Archives pour l'étiquette amour

PARIS-AUSTERLITZ – RAPHAËL CHIRBES

 

Le narrateur, jeune  peintre espagnol qui a rompu les ponts avec sa famille, se souvient de sa relation avec Michel, ouvrier français de 30 ans son aîné, qui l’hébergea et avec  qui il vécut une relation intense.

Dans ce dernier roman, dont il commença l’écriture dans les années 90 et qu’il reprit peu de temps avant sa mort, le grand écrivain Rafaël Chirbes nous fait vivre avec beaucoup de sensibilité les différents stades d’une passion hors-norme, condamnée d’avance tant les deux protagonistes ont des conceptions  différentes de la vie. Le dénuement commun qui est à l’origine de leur rencontre ne peut masquer longtemps leurs aspirations contradictoires. Cette vie au jour le jour qui est le quotidien de Michel et le satisfait se révèle rapidement étouffante pour le narrateur, incapable par ailleurs de s’abandonner dans la relation totale et exclusive que semble réclamer son amant.  Un très beau roman, roman d’amour mais aussi roman social qui nous dit la peur de la solitude et du vieillissement, la difficulté à surmonter les différences pour vivre  l’idéal amoureux.

traduit de l’espagnol par Denise Laroutis

Rivages – 20 euros

Comment (bien) rater ses vacances & suites – Anne Percin

Maxime Mainard est le héros plus qu’attachant d’une série de romans dont le quatrième opus vient de paraître : après Comment (bien) rater ses vacances, il y eut Comment (bien) gérer sa love story, puis Comment devenir une rock star (ou pas), et enfin le petit dernier Comment maximiser (enfin) ses vacances. Tout commence en banlieue parisienne, après le bac français : les parents de Maxime partent faire le GR20 et sa petite soeur va dans une colo poney. Il va donc rester chez sa grand-mère pour l’été : de quoi le ravir, vu la complicité qui les unit. Vous ferez au passage la connaissance de ses potes Kevin, au verbe fleuri, et Alexandra, partenaire idéale de jeux vidéos et tout autre délire. Sauf que rien ne se passe comme prévu, et que Maxime devra côtoyer le service d’urgences du Kremlin-Bicêtre, les flics et appeler à l’aide un oncle surnommé « Tonton déprimos ». Et accessoirement céder à ce qu’il appelle les « dindonneries », c’est-à-dire tomber amoureux…
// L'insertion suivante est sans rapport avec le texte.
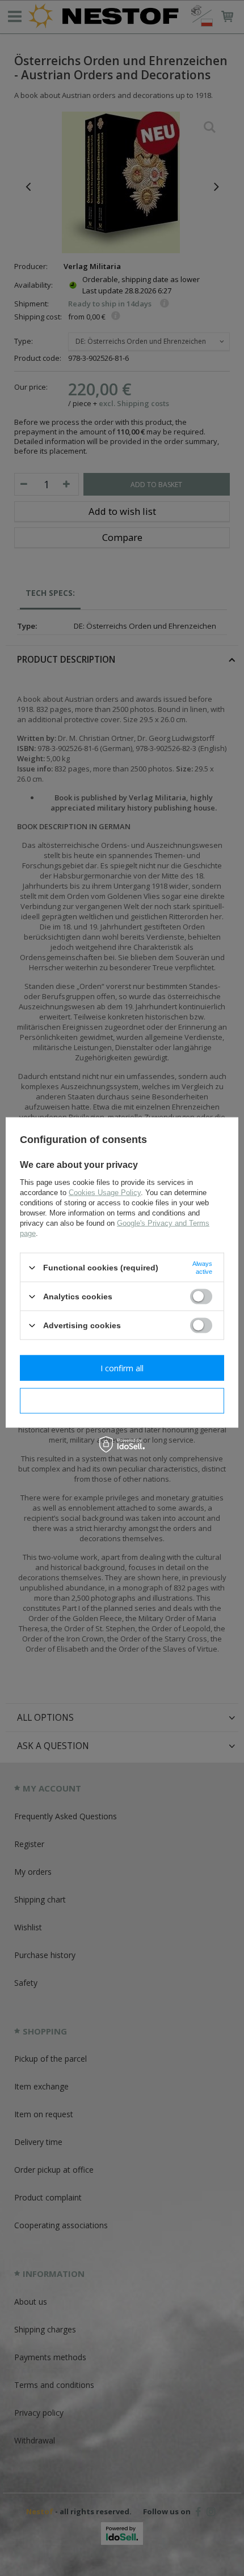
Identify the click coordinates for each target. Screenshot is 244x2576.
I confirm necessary (122, 1400)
Quatre volumes pour suivre pendant un an la vie de cet ado, qui se passionne pour l’économie et la musique, qui a de l’énergie à revendre, le sens de l’amitié et de la famille chevillé au corps, et un don inné pour la nouvelle cuisine : Maxime est formidable, un ado à l’humour ravageur et contagieux, qui mène sa barque de potes dans de beaux draps et avec entrain. On applaudit à tout rompre et on en redemande !

Editions du Rouergue – tomes 1  & 2 13,50€, tome 3 14,50€, tome 4 14,90€

LA CHAIR – ROSA MONTERO

Célibataire et sans enfant, la soixantaine active (elle est commissaire d’exposition pour un grand musée madrilène) Soledad déborde de vie… et le volet sentimental de son existence est loin d’être refermé ! Elle vient pourtant de se faire larguer par un amant vingt ans plus jeune qu’elle, ce qu’elle supporte très très mal. Pour lui faire regretter sa décision et le rendre jaloux, Soledad contacte un gigolo sur un site de rencontres afin de s’afficher à son bras lors d’une première de l’opéra où elle espère incidemment croiser son ex. Mais cette décision va être le point de départ d’une histoire qu’elle est loin d’imaginer…

Sur une intrigue qui peut paraître au départ  assez mince, Rosa Montero nous offre un roman extrêmement touchant et souvent très drôle où elle nous parle du besoin d’amour, des exigences parfois violentes du sexe, du refus de vieillir et de la nécessité de profiter de chaque instant de la vie. Portrait d’une « jeune femme de soixante ans » La Chair est aussi un « faux polar » habilement construit qui ménage pas mal de surprises et un changement de perspective plutôt inattendu.